Bukavu: Des familles recourent de plus en plus aux arrangements à l’amiable lors du viol

19 Juin 2016 , Rédigé par JPDDH Publié dans #News

Victimes de viol en tenue de malade à l'hôpital de Panzi, Ph. Prince Murhula
Victimes de viol en tenue de malade à l'hôpital de Panzi, Ph. Prince Murhula

« J’ai été violée par un garçon du quartier. Ses parents sont venus supplier ma famille pour ne pas déposer une plainte à la police. Ils ont versé 1000$ à mon père pour étouffer l’affaire. Ce qui a été fait », témoigne Jacqueline, 19 ans, habitante sur avenue Mukukwe, dans la commune d’Ibanda.

Alice, 17 ans, habitante du quartier Essence, a aussi connu un problème similaire il y a une année. « Elle est tombée enceinte. Après discutions en famille, on a décidé de prendre la dot nous proposée par la famille du garçon qui a abusé d’elle», révèle Bonane, son père. Malgré sa minorité, cette jeune fille a été poussée à cohabiter avec cet homme qu’elle prend désormais pour son mari. « Même si on allait à la justice on ne pourrait jamais être indemnisés », justifie Bonane.

Le recours aux arrangements à l’amiable en cas de viol se fait de plus en plus actuellement dans la ville de Bukavu. Pourtant, cette pratique est interdite par la loi.

Pauvreté et lenteur judiciaire

Selon Maguy Bundwa, journaliste à l’Association des femmes des médias, AFEM, plusieurs facteurs favorisent cette pratique dans la communauté locale. « Il y a le problème de la pauvreté des familles. Mais aussi le disfonctionnement de la justice », explique-t-elle.

En effet, face à une longue procédure judiciaire, nombreux habitants se butent aux difficultés liées notamment à la procédure. « Souvent, quand la victime dépose plainte, à la justice on commence pour lui exiger les frais de transport pour atteindre l’auteur. Aussi, si l’accusé a de l’argent, il peut corrompre les juges et être acquitté », ajoute Maguy Buhendwa.

Pour surmonter cette difficulté, depuis une dizaine d’années, des organisations des droits de l’homme accompagnent gratuitement les victimes de viol en justice pour qu’elles obtiennent réparation. « Mais, avec un budget limité, on ne peut pas prendre en charge toutes les victimes », reconnait Me Pappy Kajabika, responsable de l’ONG vision sociale, une organisation des droits de l’homme. Ainsi, sans avocats, la plupart de plaintes déposées à la police n’aboutissent pas faute de moyens financiers suffisants des victimes. « Et même celles qui finissent par aboutir, les victimes ne sont pas indemnisées », regrette-t-il.

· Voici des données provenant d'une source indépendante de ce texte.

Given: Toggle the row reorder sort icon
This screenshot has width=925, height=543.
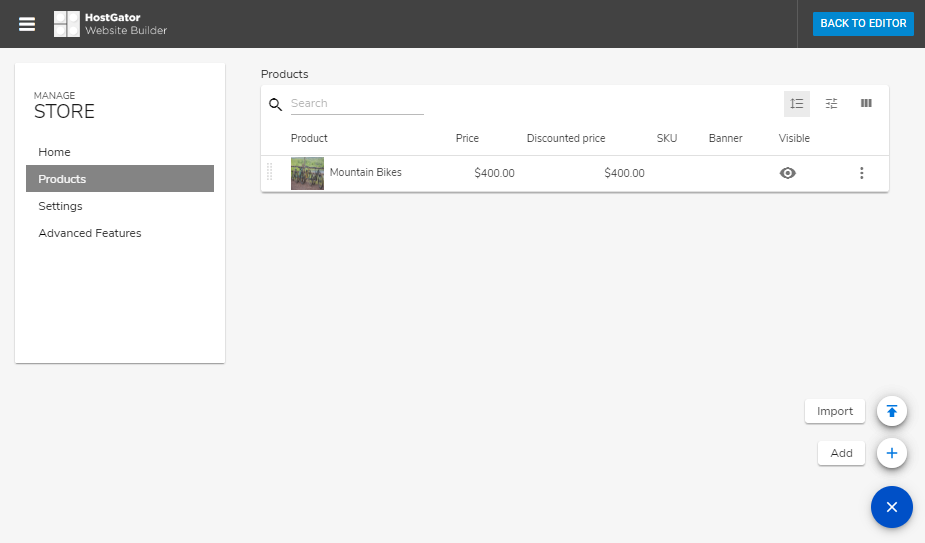Looking at the screenshot, I should [x=797, y=103].
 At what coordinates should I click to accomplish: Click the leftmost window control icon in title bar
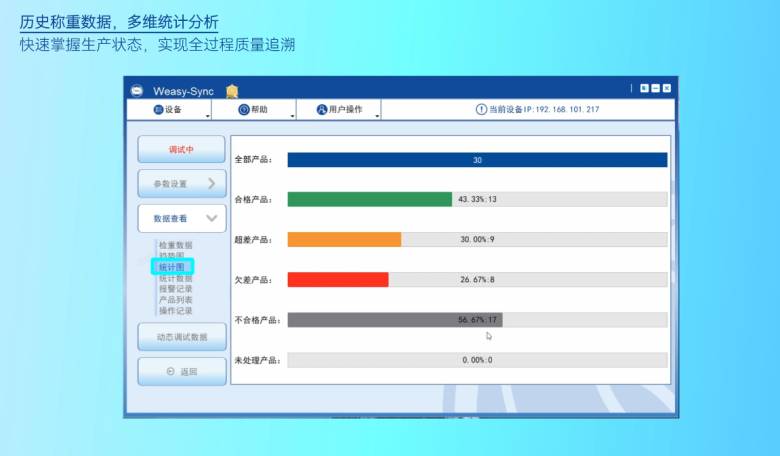(x=644, y=89)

Ce qui décourage des habitants à emprunter la voie judiciaire. « La victime ou sa famille trouve ainsi mieux d’accepter de l’argent ou les cadeaux proposés par le bourreau que de saisir la justice », souligne Maguy Buhendwa.

« En contrepartie, les familles des victimes reçoivent soit des biens, de l’argent ou la promesse de mariage de la victime », regrette Colette Salima, Chargée de communication à l’hôpital de Panzi.

Arrangements à l’amiable est illégal

Selon l’article 170d alinéa 3 de la loi portant répression des violences sexuelles, est réputé viol à l’aide de violences, le seul fait du rapprochement charnel de sexes commis sur les personnes mineures. « Le viol c’est aussi le fait pour un homme ou une femme d’obliger des rapports sexuels sans le consentement de son partenaire », assure Me Pappy Kajabika.

L’infraction de viol est puni de 5 à 20 ans de prison ajoute-t-il. Selon la loi, l’arrangement à l’amiable ne met pas fin aux poursuites contre l’auteur du viol. «Les responsables de famille qui cautionnent l’arrangement à l’amiable doivent être poursuivis comme des complices de viol », affirme pour sa part Raphael Wakenge, coordinateur de l’Initiative congolaise de justice et paix, ICJP. Pour lui, les parents qui donnent en mariage leurs enfants mineurs pour couvrir le viol commettent aussi une infraction.

Pour mettre fin à cette situation, Raphael Wakenge recommande aux parent de privilégier la voie judiciaire pour réparer le préjudice connu par la victime. « Il faut aussi que la justice améliore son traitement des dossiers liés au viol. Mais aussi que les victimes soient indemnisées. Cela devra mettre fin aux arrangements à l’amiable», conclu-t-il.